All the while, consumer and business demand has remained robust as end-users shift to remote work, play and learning. The company is even going it alone with plans to increase capex spending this quarter to cope with demand, a positive sign in our view.
Source: Microsoft Company Presentation
Meanwhile, Alphabet (NASDAQ: GOOGL) grew Q1 earnings from US$6.66 billion to US$6.84 billion but missed forecasts. Revenue after removing traffic-acquisition costs proved far more resilient, increasing from US$29.48 billion to US$33.7 billion, beating the market forecast of US$33.32.
In addition, the company’s outlook offered some cautious hope, with Alphabet CFO Ruth Porat noting “some very early signs of recovery in commercial search behaviour by users”. YouTube revenue grew 33%, while the company’s cloud business held its 52% growth rate from the prior quarter, something we believe is fundamental to the company’s earnings trajectory.
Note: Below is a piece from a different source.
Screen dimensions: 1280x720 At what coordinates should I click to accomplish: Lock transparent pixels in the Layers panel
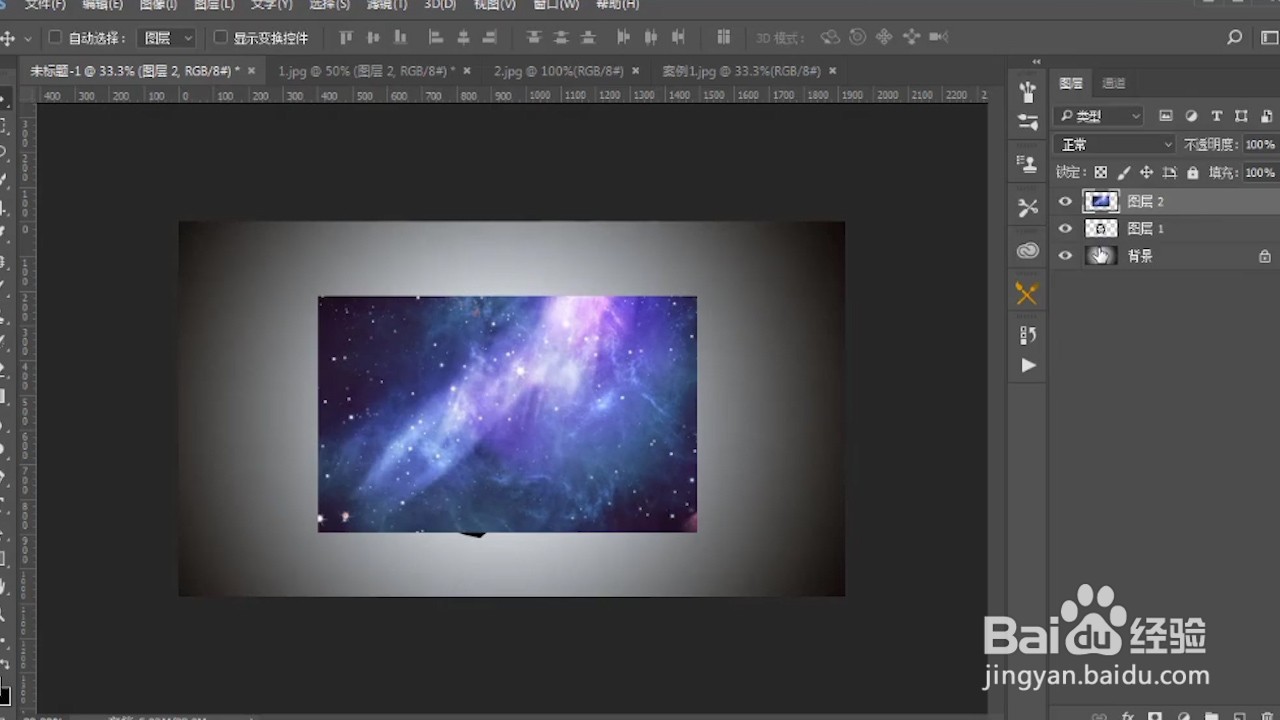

It was a similar story for Facebook (NASDAQ: FB). While the company more than doubled profits year-on-year to US$4.9 billion, it missed earnings forecasts. But the strength again rested in better-than-expected revenue, which rose 17% to US$17.74 billion.
Like Alphabet, however, amid the uncertainty it reported “signs of stability [in advertising revenue] reflected in the first three weeks of April”. We view the company’s strongest daily active user (DAUs) growth in years as a bright spot offering Facebook the prospect of a fast rebound once advertising activity accelerates out of the downturn.
Source: Facebook Company Presentation
Elsewhere, the likes of Tesla (NASDAQ: TLSA), which delivered a first-quarter profit for the first time, as well ServiceNow (NYSE: NOW) and chip-maker Qualcomm (NASDAQ: QCOM) all delivered results that we believe were better than expected.
In the case of Qualcomm, the company was another to voice the possibility of some positivity ahead, reporting that demand in China, the world’s largest market for smartphones, was said to be nearing a return to ‘normal’ levels.
Apple’s results this morning cap off what we believe are signs of resilience in the tech sector. These are businesses that we see as best-equipped to withstand the COVID-19 crisis, such that they can continue to outperform on account of their large balance sheets and business models that align with tailwinds in cloud computing, communication, online shopping and more.
At the same time, however, we believe the market’s upbeat response to earnings this week should still sound some caution for investors. In our view, commentary that suggests diminishing consumer activity is ‘moderating’ or ‘stabilising’ means expectations have been set higher.
While none of these companies are ‘cheap’ by any sense of traditional valuation methods, we do see in times like these why they each command a market premium.